Introduction to Binary Computers

Modified version

Introduction to Binary Computers

Steve Jost

January 1997

Table of Contents

1. A Brief History of Computers 1

2. Binary and Hexadecimal Numbers 2

3. Decimal-to-Binary Conversion 3

4. Binary Arithmetic 5

5. Representation of Negative Numbers 7

6. Bitwise Operations 8

7. Introduction to MACHINE-16 9

8. Addressing Modes 15

1. A Brief History of Computers.

1200 The modern abacus was invented.

1642 Blaise Pascal invented the first calculating machine at the age of 19.

1672 Gottfried Leibniz built a calculating machine that could add, subtract, multiply, and divide.

1837 Charles Babbage built the first mechanical computer capable of multistep programs. This machine was about 100 years ahead of its time and little further progress was made until the 20th century.
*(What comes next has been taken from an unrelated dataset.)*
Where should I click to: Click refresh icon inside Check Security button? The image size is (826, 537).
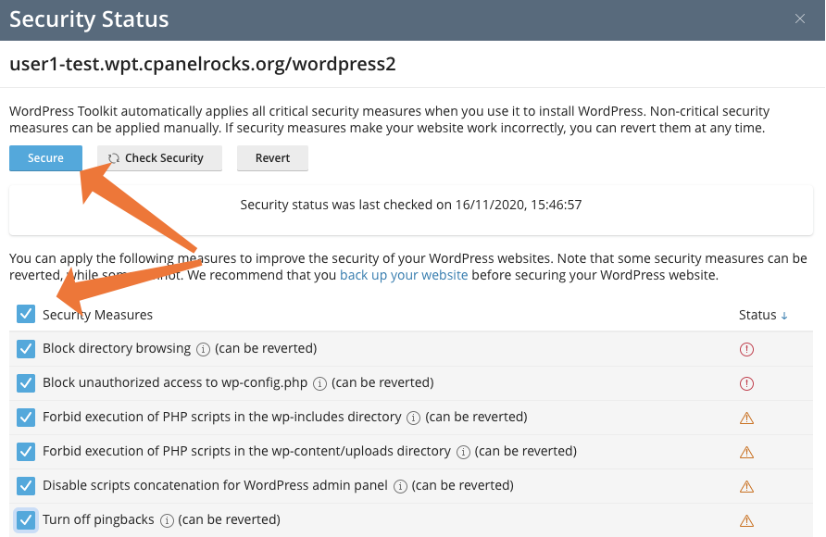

1842 Probably the first programmer was Ada Augusta, the Countess of Lovelace. She worked with Babbage helping him write programs for his “analytical engine.” She noted that the machine could not “originate anything” but could only do “what we know how to order it to perform.” The computer language ADA developed in the 1970's was named after her.

1887 Dr. Herman Hollerith developed a punched card reading machine to assist in tabulating data for the

1890 U. S. census. Without this machine, processing this data would have taken more than ten years! With the machine, the data processing for the census only took three years.

1937 Howard Aitken who was a professor at Harvard built the Mark I digital computer. It was controlled with electromagnetic relays and received its input from punched cards.

1939 The first electronic computer using vacuum tubes for switching was constructed by Dr. John Vincent Atanasoff at Iowa State college and was called the ABC (Atanasoff-Berry Computer). It was built for solving systems of simultaneous equations.

1940 The first general purpose computer was built by Atanasoff together with John Mauchly and J. Presper Eckert. This computer was called ENIAC (Electronic Numerical Integrator and Calculator) and funded by the U.S. army. It could do 300 multiplications per second which was 300 times faster than any other machine of the day, but is contained 18,000 vacuum tubes and weighed 30 tons. The ENIAC was programmed by externally manipulating plugs and switches. The machine was used by the army until 1955.

1945 John von Neumann proposed two ideas which made modern high speed computers possible. These ideas were using binary numbers to store data, and storing instructions as data rather than entering them by switches or plugs as was done in earlier machines.

1949 The transistor was invented by Bardeen, Braitain, and Shockley at Bell Telephone Laboratories, who shared the Nobel Prize for this invention which made modern electronics possible.

1949 The first stored program electronic computer was developed at Cambridge University. It was built by M.V. Wilkes and called EDSAC (Electronic Delay Storage Automatic Calculator.)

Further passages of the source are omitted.